Friday, July 16, 2010

And then good news


There are kayakers in the river this morning. I don't see them but hear a warning call about it on VHF 67 for river traffic. I love kayaking, have one, but why would anyone in their right mind want to kayak the Mississippi river right now--with all this work boat traffic? The transmission launches quite a response from various boats. One captain, it must be a tug, proclaims with the cajun proclivity to pronounce certain t's as d's, "Das about da dummest thing I seen."

Below the head of passes, it's mostly marsh and pasture where cows graze on both banks, sometimes appearing on sandy beaches. Crewboats like mine are generally the fastest boats plying river waters, save the occasional small speed boat which may pass us by. We do around 25 knots going down, depending on load or commodities on board. We'll make about 19 coming up. With a planing hull, meaning the forward part of the boat climbs out of the water at top speed, we also produce the greatest wake, which is a constant concern these days and leads to lots of clutch-ahead driving at 7 knots--and to frequent bickering over the radio, a tug captain sitting idle watching workers on a barge must have little else to do than complain about someone's wake. The larger, displacement-hulled work-boats make around 12 knots and produce very little wake. The container ships and tankers produce almost no wake, although they will suck water from the banks.

Offshore, immense stretches of sea are now an emulsion of oil and water, a muckish brown and black, a sickening miasma. BP's latest effort to cap the well has left an unfettered spew at the base of Mississippi Canyon, and its no longer a creeping sheen on top, its one with the water. I see dolphins for the first time swimming in the mixture, as I'm stuck pumping water offshore to the same platform, we're here every day. We got the #3 engine fixed after the fire, but this morning we lost the #4, a ruptured water line to the turbo. It's down until we get a new pipe. Alex spots a blue crab at the surface. We're in 350 feet of water. We realize we haven't seen a school of fish in days. Its the greatest environmental disaster in the history of the land, is it? But that would be the arrival of the white man.

I can't walk the boat to starboard without the #4, and the current has completely swapped and comes at us from the east.

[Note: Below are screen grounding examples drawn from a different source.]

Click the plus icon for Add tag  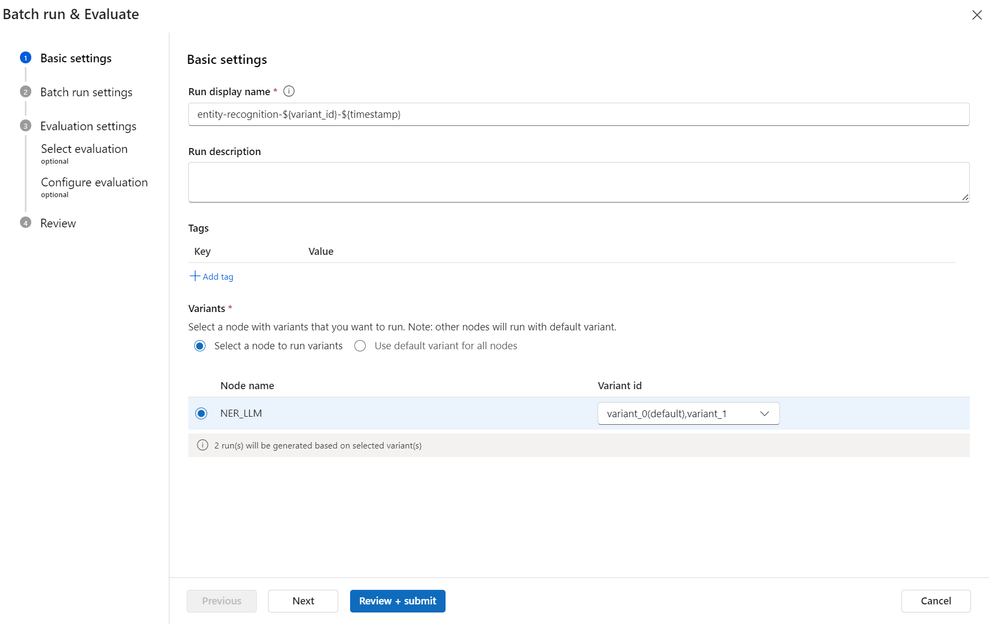[x=195, y=276]
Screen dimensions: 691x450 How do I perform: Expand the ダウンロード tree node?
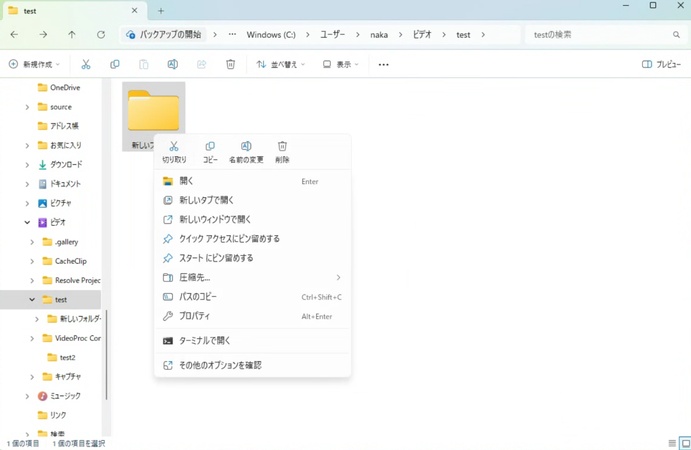pos(27,165)
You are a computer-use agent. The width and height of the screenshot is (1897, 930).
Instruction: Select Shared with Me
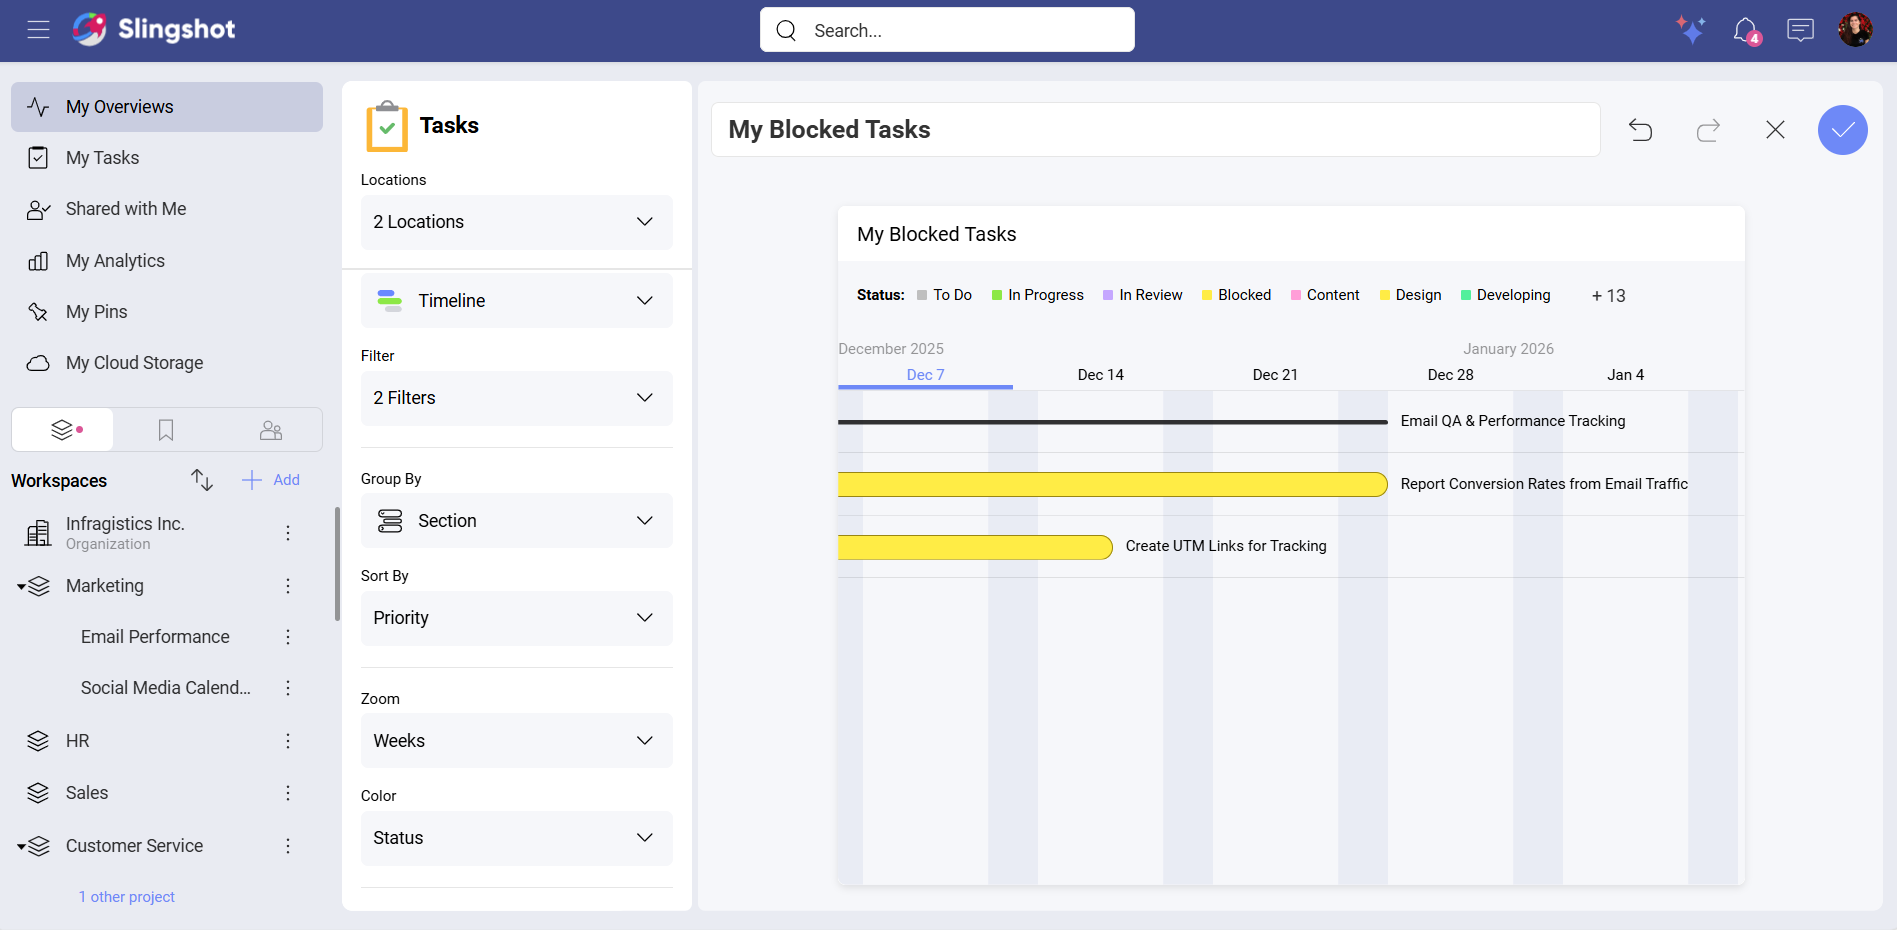pos(125,209)
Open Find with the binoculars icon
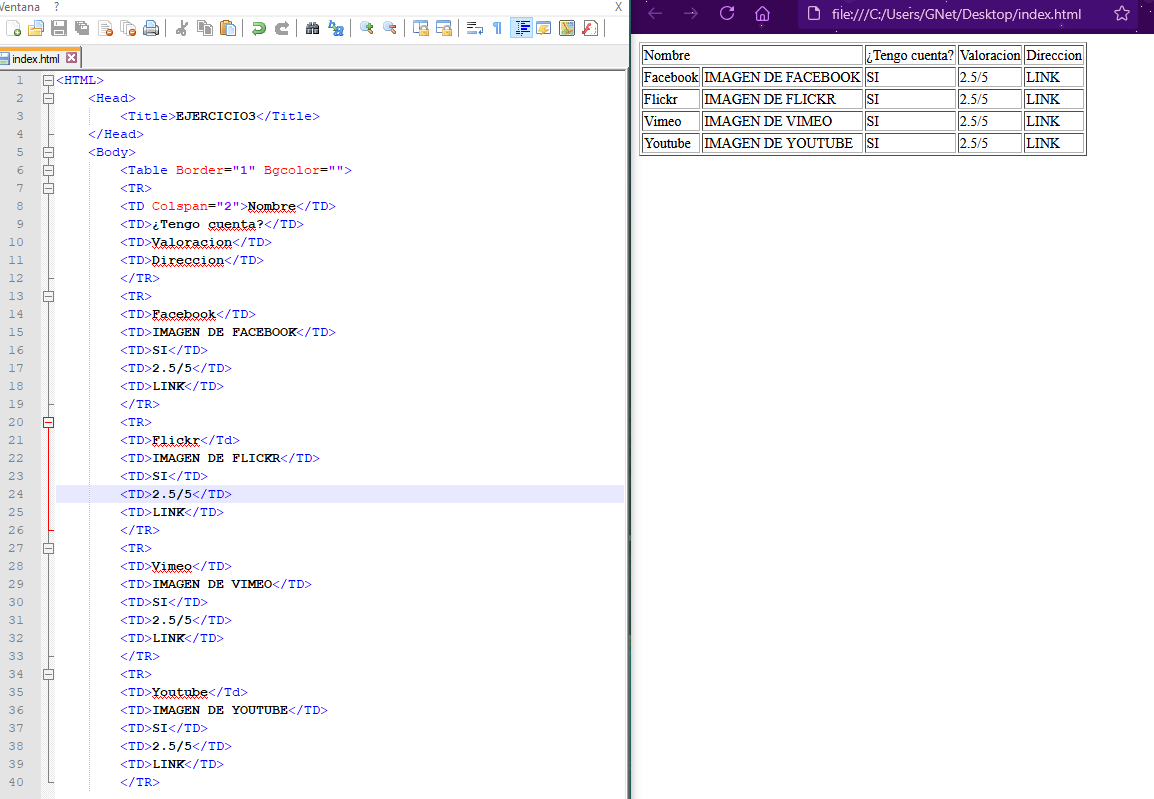 coord(312,28)
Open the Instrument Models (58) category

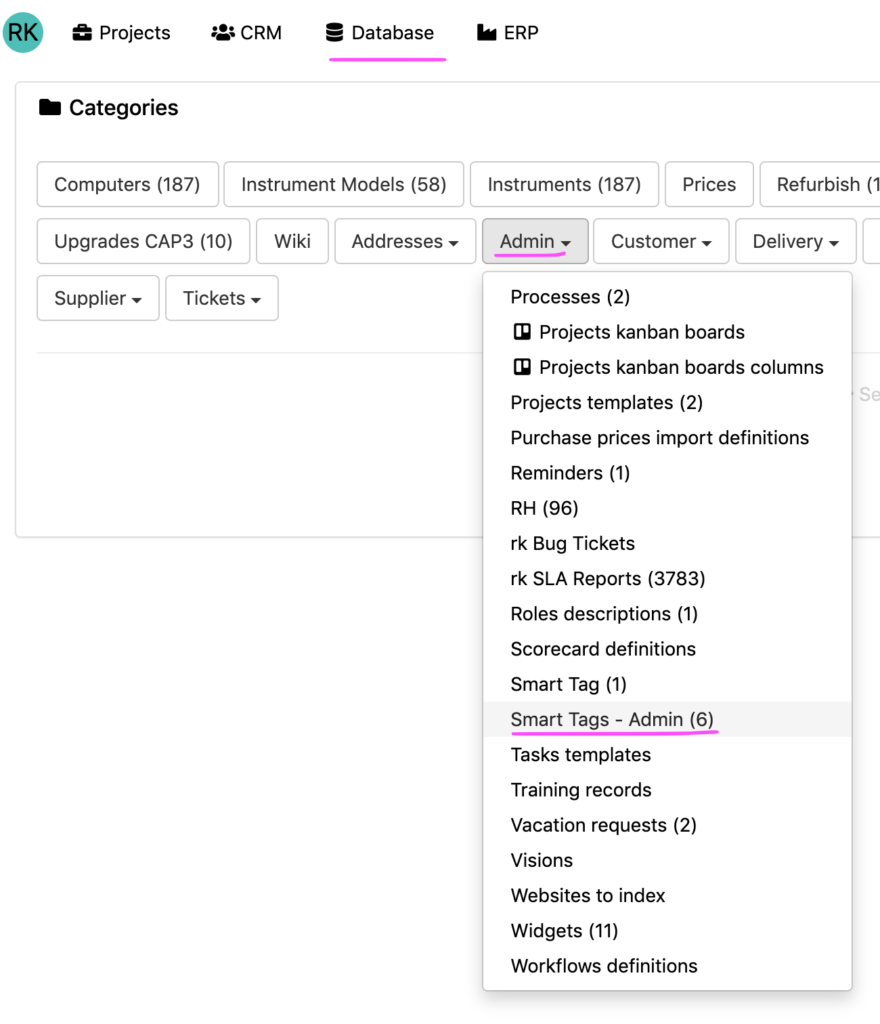click(x=343, y=184)
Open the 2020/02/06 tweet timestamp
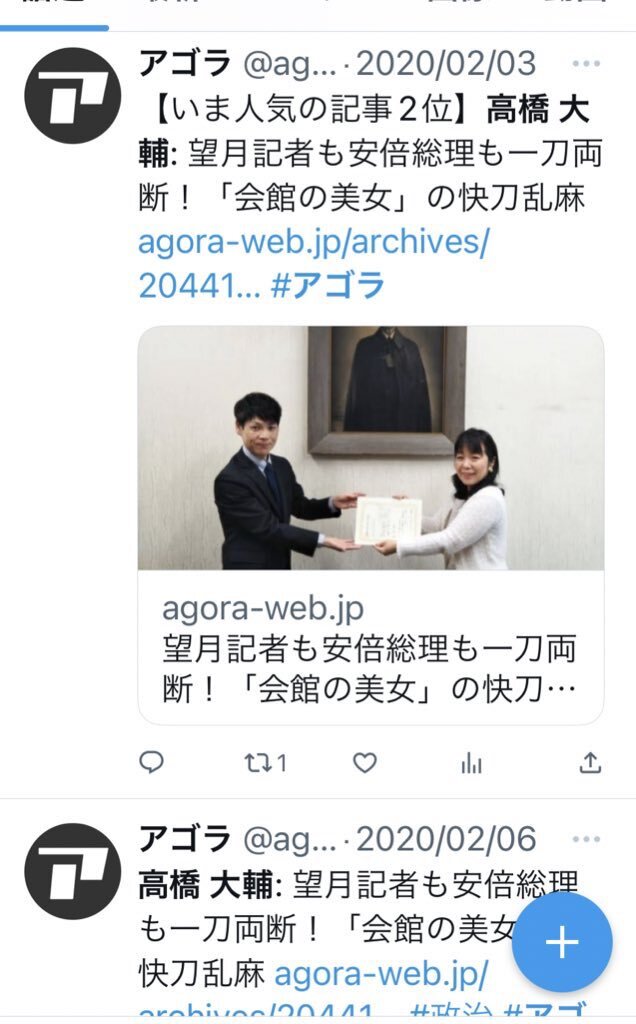 (446, 839)
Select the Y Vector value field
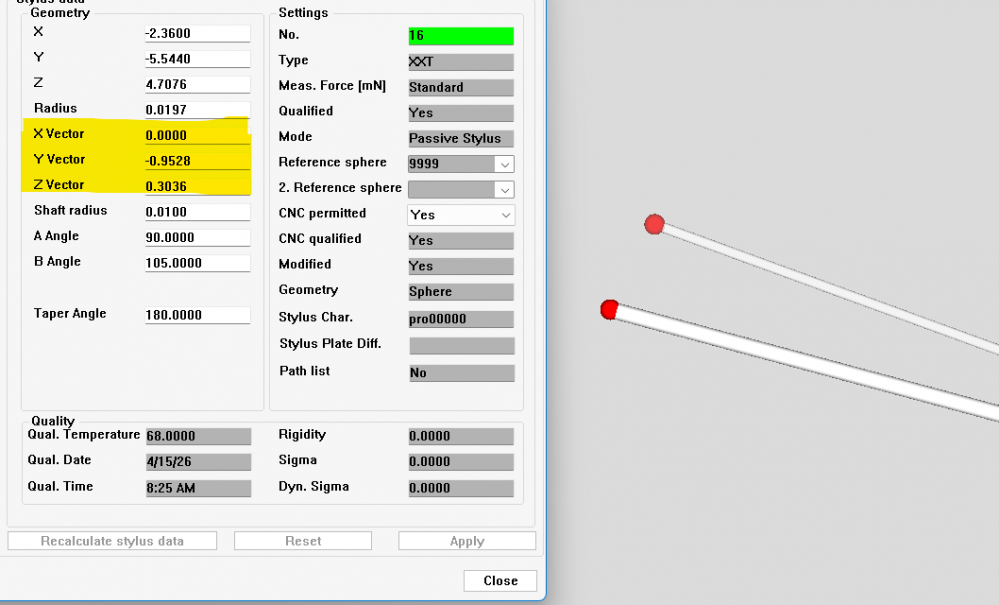The image size is (999, 605). [x=197, y=160]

We spent last week sterning into the elements, the easiest way; now the current is pushing me into the platform. I crank up the bow thruster and let it go. We try not to use it when guys are sleeping, but everyone's up and I wouldn't have a choice anyway being down an engine. I try to follow radio news, turn up the volume, more US soldiers dead in Afghanistan. Soon the sound bleeds into the rumble of the thruster while the current screams like we're in the river. I've got the bow thruster wide open, just to keep the boat off the platform leg. It's rattling everything, making it impossible to hear the radio, and the sun is glaring in my face. I'm starting to sweat, and it all pisses me off. I'm angry for the first time in awhile.

Soon we're done and on the way in, and then good news: someone announces on channel 16 that BP has capped the well. It's no longer flowing. Its day 86. At the head of passes--one of the widest spots along the Mississippi, there's something small in the river moving across. It must be an animal, almost mid-channel. I pull the throttles back to give it more time, and its a coyote crossing the river at a good clip. He must be eying the opposite field of cows.